Item position entries
━━━━━━━━

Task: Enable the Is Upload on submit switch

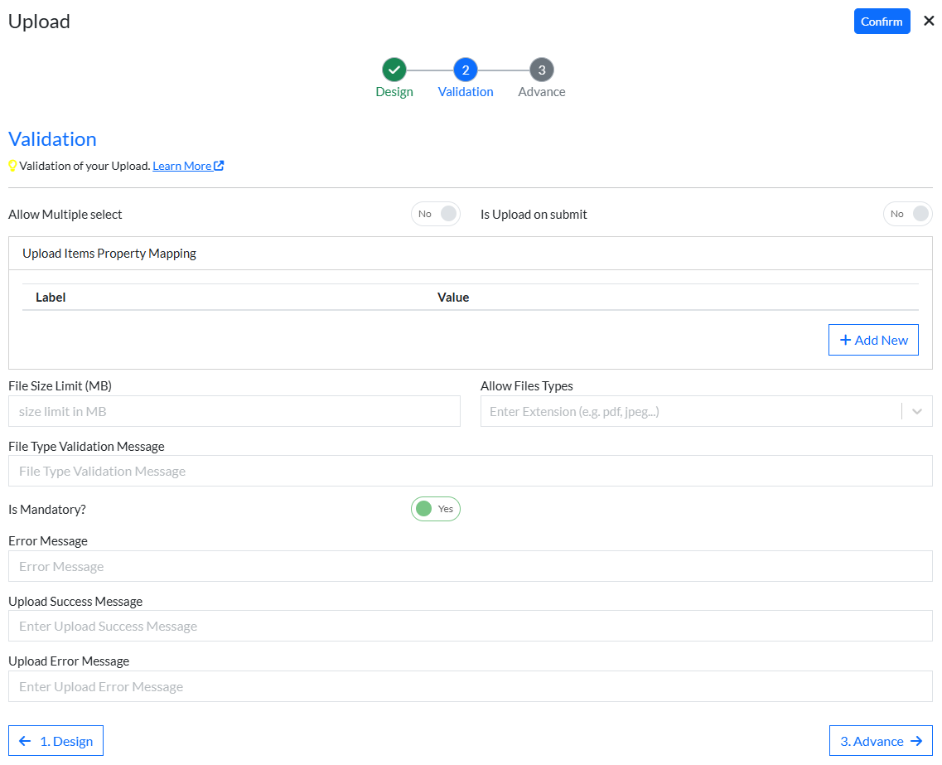Action: click(x=907, y=214)
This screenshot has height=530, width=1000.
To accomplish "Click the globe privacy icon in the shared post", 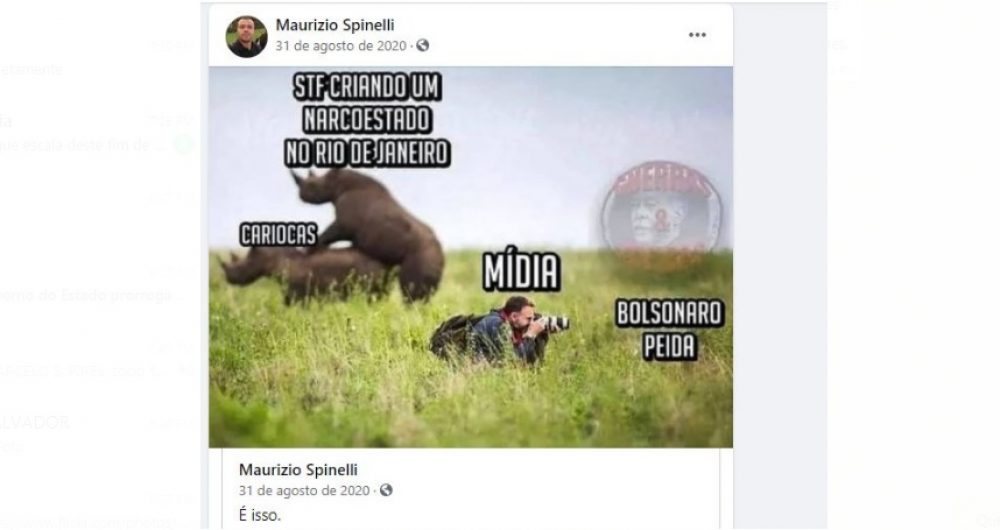I will 386,490.
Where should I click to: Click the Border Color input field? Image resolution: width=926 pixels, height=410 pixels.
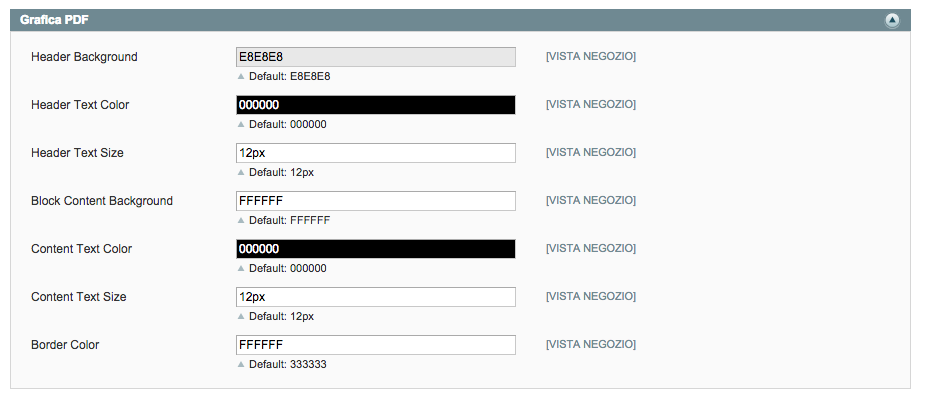[376, 344]
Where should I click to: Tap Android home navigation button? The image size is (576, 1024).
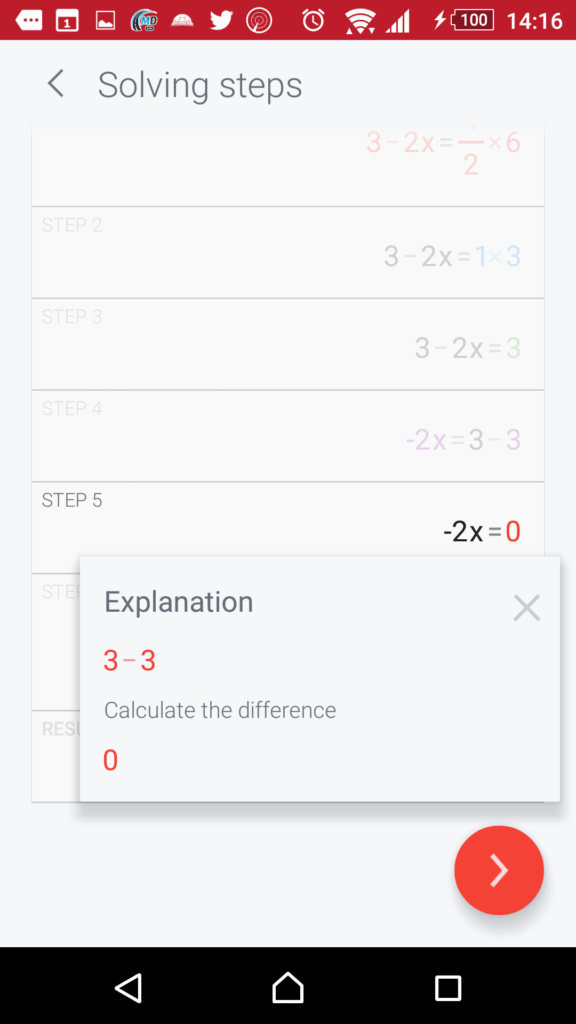point(288,987)
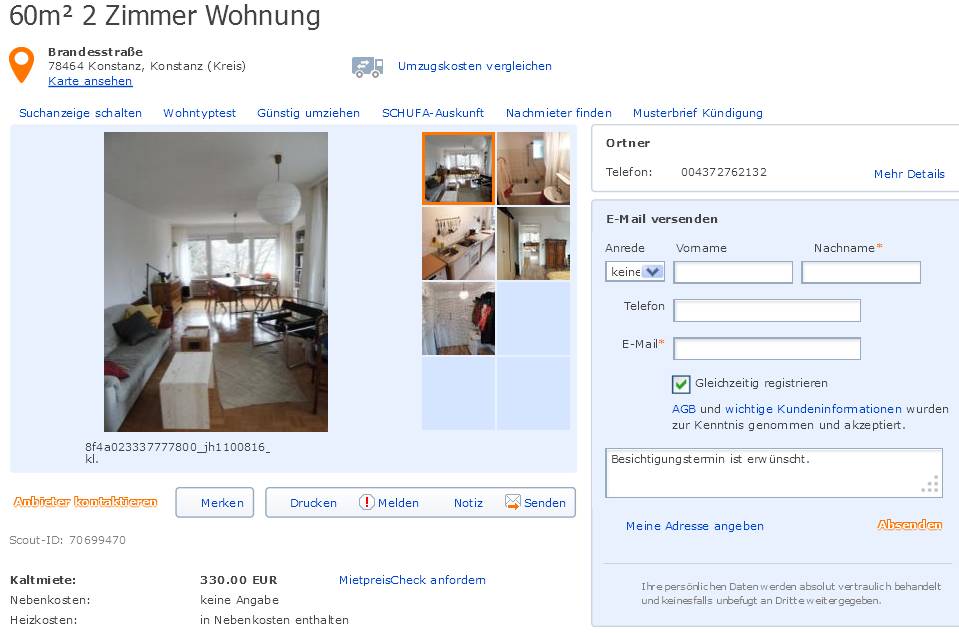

━━━━━━━━

### The request
Present the lines of the records as a Markdown table with the columns "No." and "Line", starting with the line that contains "Where should I click to: Click" and going on through the end of the records, with a row number for each line. Omit blank lines and leave the pictures out of the answer.

### Answer to this problem
| No. | Line |
|---|---|
| 1 | Where should I click to: Click the Border Color input field? Image resolution: width=926 pixels, height=410 pixels. |
| 2 | [376, 344] |
| 3 | Where should I click to: Tap Android home navigation button? The image size is (576, 1024). |
| 4 | point(288,987) |